Most international financial contracts are written in English and make reference to British law. Also in the pipeline is the 'CDG Express', a rail line linking Charles de Gaulle airport to the city. French President Emmanuel Macron has pledged to relax France's rigid labour laws to free its economy from red tape and excessive taxation.
The French financial sector currently represents about 4.5 percent of national output and employs around 800,000 people. Paris is competing with Dublin, Frankfurt and other centres for an expected shift in finance jobs out of London as a result of Brexit.
Several banks, especially Asian institutions, have recently announced that they would move European headquarters from London to Frankfurt in response to Brexit.
Bloomberg News said on Thursday that it would move investment banking activities from London to its Frankfurt headquarters.
So far Brexit has had a limited impact in Paris, apart from banking giant HSBC's decision to relocate 1,000 employees from London to the French capital. JP Morgan Chase, for its part, is moving to Dublin, Frankfurt and Luxembourg.

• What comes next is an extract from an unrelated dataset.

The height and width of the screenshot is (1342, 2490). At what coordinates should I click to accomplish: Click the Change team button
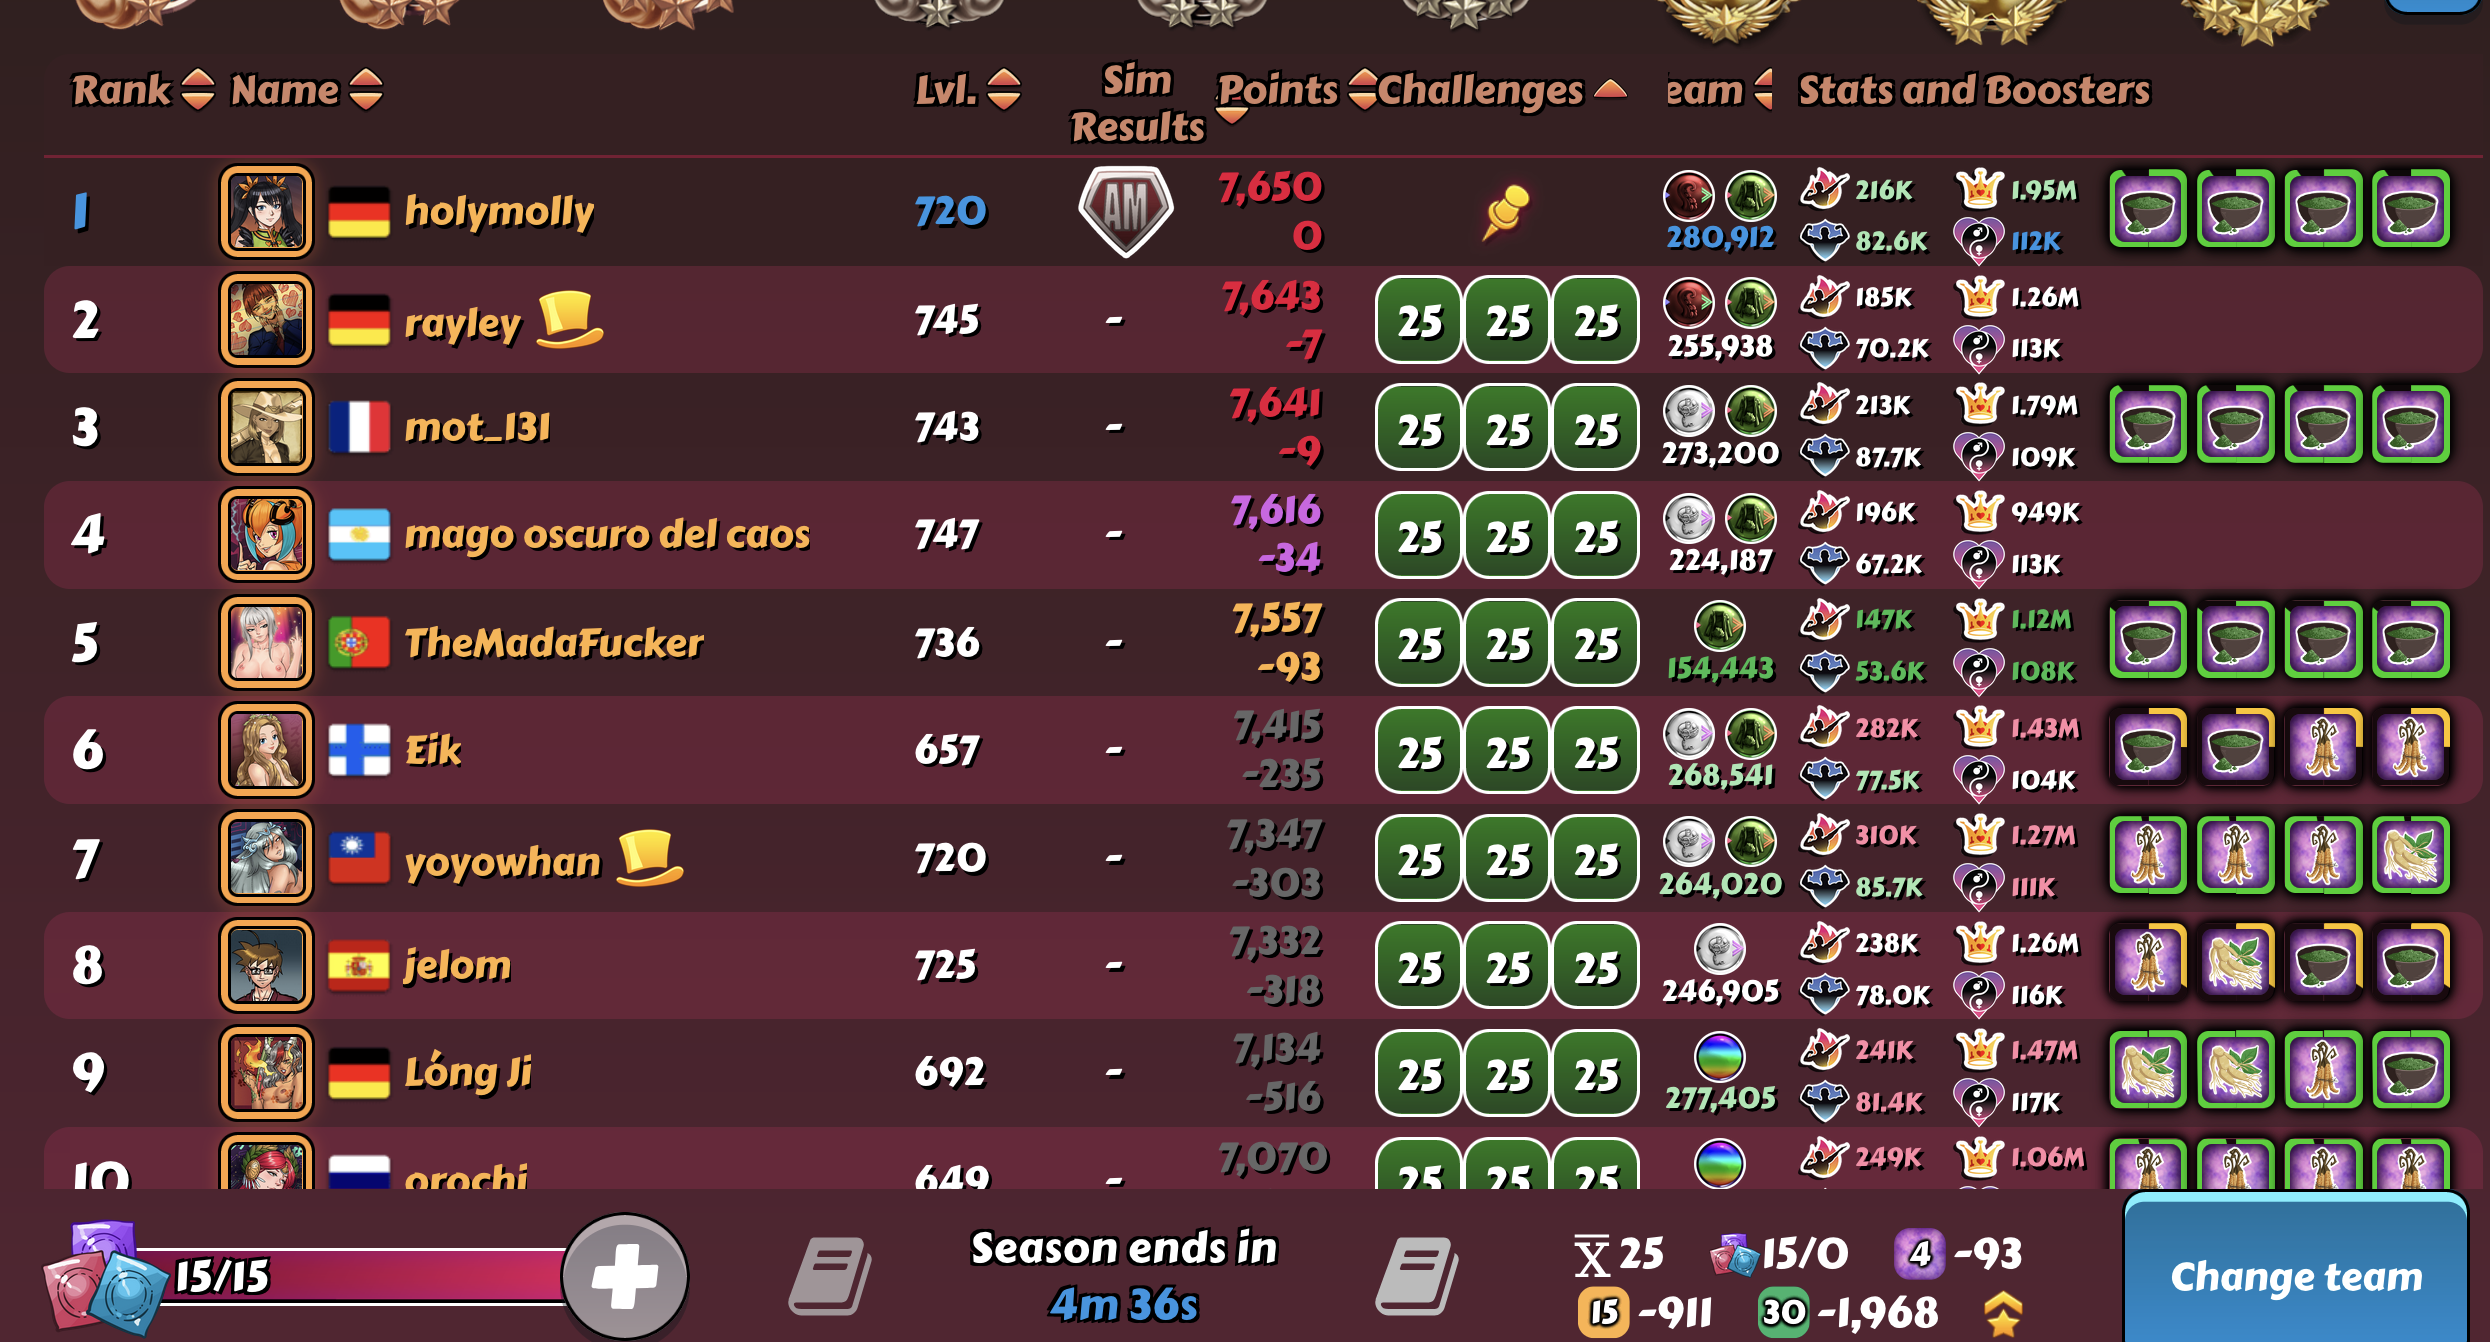[2296, 1277]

"At this stage there are no commitments besides HSBC's," said junior finance minister Benjamin Griveaux. "We're working on it. Today is an important signal to investors."
With Britain at risk of losing the "passporting rights" which financial firms use to deal with clients in the rest of the European Union when it leaves, employees in direct contact with customers may need to be based on EU territory in future.
Other jobs will need to move to deal with business that must be booked in the European Union, as will risk management workers, who must be based in the EU to satisfy banking supervisors' requirements.
The financial transaction tax (TFF), first introduced in 2012, was to have been extended to include "intraday" transactions from 2018.
The decision not to do so angered Oxfam, a major advocate of the tax. "They have killed an advance on the TTF and kissed goodbye to extra revenue that could have benefited the poorest people," said Alexandre Naulot, spokesman of Oxfam France.
However, the government is maintaining the rate at 0.3 percent, after a Senate report suggested a reduction to 0.2 percent. "To investors, and to those disappointed by Brexit, I want to say that we are ready to roll out the blue, white and red carpet for you," said Paris regional president Valerie Pecresse. "Welcome back to Europe," she added, in English.